Patient-specific effects seen in single-cell datasets, Vallot said, are often driven by things such as copy number variation or other DNA alterations that make the data look different even though the underlying disease biology may be the same.

"All the genetics hides the complex biology, [such as] pathways," she said.

Vallot noted that while Maya appears quite effective in identifying commonalities in patient-specific data, batch effects that affect all cell types in a sample can present a challenge.

For Maya to work, she said, "there needs to be some variation in the data."

Since being spun out in 2020, One Biosciences has focused on developing its single-cell data mining and in-depth characterization protocols in anticipation of working with hospitals and pharmaceutical companies to discover novel biomarkers of and therapies for cancer and other diseases.

"The idea is to partner up with a hospital and to make a deal to have access to samples [with which] to generate large-scale single-cell data," Vallot said, adding that "we're most interested in response and resistance to therapy."

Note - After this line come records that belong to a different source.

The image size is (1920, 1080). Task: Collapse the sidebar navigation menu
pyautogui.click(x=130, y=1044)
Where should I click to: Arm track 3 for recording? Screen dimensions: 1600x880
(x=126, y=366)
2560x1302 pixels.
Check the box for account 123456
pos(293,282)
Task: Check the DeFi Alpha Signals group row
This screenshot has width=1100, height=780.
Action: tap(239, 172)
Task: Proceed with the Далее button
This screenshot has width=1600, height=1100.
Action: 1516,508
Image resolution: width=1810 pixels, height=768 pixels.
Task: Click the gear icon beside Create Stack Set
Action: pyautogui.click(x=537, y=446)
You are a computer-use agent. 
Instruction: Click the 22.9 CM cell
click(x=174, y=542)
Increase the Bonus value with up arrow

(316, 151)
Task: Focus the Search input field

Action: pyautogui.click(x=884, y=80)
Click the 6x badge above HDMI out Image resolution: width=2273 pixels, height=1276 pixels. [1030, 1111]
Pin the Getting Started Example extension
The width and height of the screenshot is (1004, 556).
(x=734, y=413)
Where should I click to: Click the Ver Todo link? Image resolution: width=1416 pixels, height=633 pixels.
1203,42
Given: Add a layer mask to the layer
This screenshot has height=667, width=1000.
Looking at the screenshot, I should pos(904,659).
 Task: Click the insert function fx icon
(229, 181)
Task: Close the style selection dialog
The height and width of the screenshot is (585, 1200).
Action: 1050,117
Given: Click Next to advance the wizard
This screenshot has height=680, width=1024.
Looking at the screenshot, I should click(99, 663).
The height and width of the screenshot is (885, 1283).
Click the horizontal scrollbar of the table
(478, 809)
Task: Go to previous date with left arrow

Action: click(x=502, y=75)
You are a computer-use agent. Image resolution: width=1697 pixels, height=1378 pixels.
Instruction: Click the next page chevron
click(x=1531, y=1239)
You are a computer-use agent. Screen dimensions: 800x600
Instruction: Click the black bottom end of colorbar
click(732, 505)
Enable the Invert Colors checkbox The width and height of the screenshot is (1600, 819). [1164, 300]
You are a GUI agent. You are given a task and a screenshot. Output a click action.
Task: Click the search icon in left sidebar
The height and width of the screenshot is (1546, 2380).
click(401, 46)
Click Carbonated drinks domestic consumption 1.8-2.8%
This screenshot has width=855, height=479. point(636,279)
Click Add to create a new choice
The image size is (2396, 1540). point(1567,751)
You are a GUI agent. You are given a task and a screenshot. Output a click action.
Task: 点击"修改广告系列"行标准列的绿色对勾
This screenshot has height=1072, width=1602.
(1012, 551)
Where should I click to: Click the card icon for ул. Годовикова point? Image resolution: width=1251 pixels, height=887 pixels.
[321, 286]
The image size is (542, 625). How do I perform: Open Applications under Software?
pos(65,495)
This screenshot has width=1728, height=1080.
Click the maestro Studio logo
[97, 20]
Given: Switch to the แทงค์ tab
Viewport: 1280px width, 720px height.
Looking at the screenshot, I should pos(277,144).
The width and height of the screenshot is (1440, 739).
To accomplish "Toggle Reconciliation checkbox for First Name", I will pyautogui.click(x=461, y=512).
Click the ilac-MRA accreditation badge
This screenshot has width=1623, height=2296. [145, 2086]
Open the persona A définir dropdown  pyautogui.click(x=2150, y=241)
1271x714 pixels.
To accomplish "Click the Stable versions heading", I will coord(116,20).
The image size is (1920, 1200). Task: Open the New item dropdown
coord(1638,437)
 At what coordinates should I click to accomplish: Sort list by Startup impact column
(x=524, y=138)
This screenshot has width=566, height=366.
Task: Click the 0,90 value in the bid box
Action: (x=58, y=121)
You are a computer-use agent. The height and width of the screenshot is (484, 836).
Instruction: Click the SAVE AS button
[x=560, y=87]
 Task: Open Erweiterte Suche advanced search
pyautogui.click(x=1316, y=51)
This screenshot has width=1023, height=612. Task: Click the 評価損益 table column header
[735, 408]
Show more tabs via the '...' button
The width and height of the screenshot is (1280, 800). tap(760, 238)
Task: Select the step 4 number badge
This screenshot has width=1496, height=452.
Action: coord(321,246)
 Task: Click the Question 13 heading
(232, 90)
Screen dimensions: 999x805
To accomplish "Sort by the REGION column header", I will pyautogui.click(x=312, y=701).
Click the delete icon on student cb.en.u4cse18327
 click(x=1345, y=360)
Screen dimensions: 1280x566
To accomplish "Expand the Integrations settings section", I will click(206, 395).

One Biosciences has currently partnered with the Institut Curie Hospital to study response and resistance in ovarian cancer, and with the Hartmann Clinic, Paris Saint-Joseph Hospital, and the Rafael Institute Research Center, all Paris-based institutions, to do the same with laryngeal cancer, although the company does not yet have a lead molecule in its pipeline.

Vallot said that the company also has "quite a lot" of ongoing pharmaceutical collaborations, although the pharma partners remain confidential for the time being.

The company licensed its core technologies, which mainly consist of unnamed methods for conducting single-cell transcriptomics on frozen patient samples, from the Institut Curie, the Sorbonne, and France's National Center for Scientific Research (CNRS).

Vallot cofounded the company using technologies developed in her own and other labs at Curie, where she remains as a group leader while serving as scientific adviser to One Biosciences.

"We continue to do some co-innovation with the company," she said.

The company, which currently employs "10 or 11" people, plans to initiate fundraising in mid-2024.